Monday, January 4, 2010

Long & Short Of The Pete & Pickles Tale

I’M A GROWNUP known to enjoy a good children’s book now and then. This Christmas, I was gifted with a picture book that compels me to write the first review I’ve done in a while.

Pete & Pickles by cartoonist Berkeley Breathed of Bloom County fame instantly caught my interest because of its quirky characters, crisp writing style, and bold illustrations filled with creative detail that jump off the page.

Also, the birth of the book’s theme and its hand drawings with a possible blend of digital art are relatable to me because they are kid-inspired.

Just as my daughter’s watercolor drawings moved me to evolve the Penelope Puddle character, Breathed was inspired by his daughter’s crayon sketch coloured at a safari-themed restaurant. Not only did Breathed flesh out his daughter’s art, he expanded her thoughts about the characters to create the story in his book.

Pete & Pickles tells the tale of a fastidious and lonely widowed pig (Pete). Pete has a respectable fear of drowning, a worry that probably many kids and even some grownups (such as myself) can relate to.
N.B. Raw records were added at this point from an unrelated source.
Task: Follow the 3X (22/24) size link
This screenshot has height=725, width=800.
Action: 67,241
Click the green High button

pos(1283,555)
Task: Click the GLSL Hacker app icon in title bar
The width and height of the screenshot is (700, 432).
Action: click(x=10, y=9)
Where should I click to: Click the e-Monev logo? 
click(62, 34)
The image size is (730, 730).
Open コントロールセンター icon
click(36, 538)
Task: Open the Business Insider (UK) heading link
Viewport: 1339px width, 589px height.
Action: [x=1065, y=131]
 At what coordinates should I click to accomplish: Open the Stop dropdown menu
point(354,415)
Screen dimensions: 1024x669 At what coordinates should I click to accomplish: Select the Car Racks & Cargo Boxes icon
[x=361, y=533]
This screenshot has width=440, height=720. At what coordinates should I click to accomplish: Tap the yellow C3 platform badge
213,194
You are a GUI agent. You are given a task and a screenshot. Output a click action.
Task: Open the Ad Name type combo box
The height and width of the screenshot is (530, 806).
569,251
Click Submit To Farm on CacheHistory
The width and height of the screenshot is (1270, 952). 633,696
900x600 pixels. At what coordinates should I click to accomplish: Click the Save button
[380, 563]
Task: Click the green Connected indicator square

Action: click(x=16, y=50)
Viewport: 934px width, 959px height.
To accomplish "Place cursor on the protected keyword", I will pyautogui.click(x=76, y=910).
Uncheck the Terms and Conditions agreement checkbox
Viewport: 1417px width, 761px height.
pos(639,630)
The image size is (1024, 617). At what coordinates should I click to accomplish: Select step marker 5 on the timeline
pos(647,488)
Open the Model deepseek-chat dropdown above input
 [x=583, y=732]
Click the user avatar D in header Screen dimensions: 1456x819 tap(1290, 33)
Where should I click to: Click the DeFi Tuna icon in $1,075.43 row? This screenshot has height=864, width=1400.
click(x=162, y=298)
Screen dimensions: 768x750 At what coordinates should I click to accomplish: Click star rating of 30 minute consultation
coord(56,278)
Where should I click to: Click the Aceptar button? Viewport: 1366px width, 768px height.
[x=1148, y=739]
Pete is lured out of his comfort zone by a good-natured elephant (Pickles). Pickles is a messy adventurer with a huge imagination that eventually sweeps them both into fantastic and fancifully faraway places.

In Penelope Puddle’s world, it is a sidekick umbrella that sparks the imagination. In Breatheds’ story, it is the elephant that clearly sparks imagination, luring practical Pete outdoors into unruly fun and adventure. Yes … from my perspective, Pickles IS, indeed, Pete’s “sidekick umbrella”.

Nonetheless, the pair develop a mutually beneficial relationship because Pete rescues Pickles, a circus elephant who has no one to care about him until Pete, grudgingly at first, comes along.

Some moms and dads might view the near-drowning and widower aspects of the story as somewhat “dark” for 6-year-olds and under. Other parents might not want their children delving into the book until they are nine years of age. However, if handled age-appropriately, a glimpse into love lasting beyond death, the warmth of a budding relationship, learning to overcome fears and challenging oneself could all likely supercede any concerns.

There are subtle moral lessons and nuances to Pete & Pickles that will appeal to both young and old. My main observation is, however, that long and short noses CAN get along and complement one another in the end.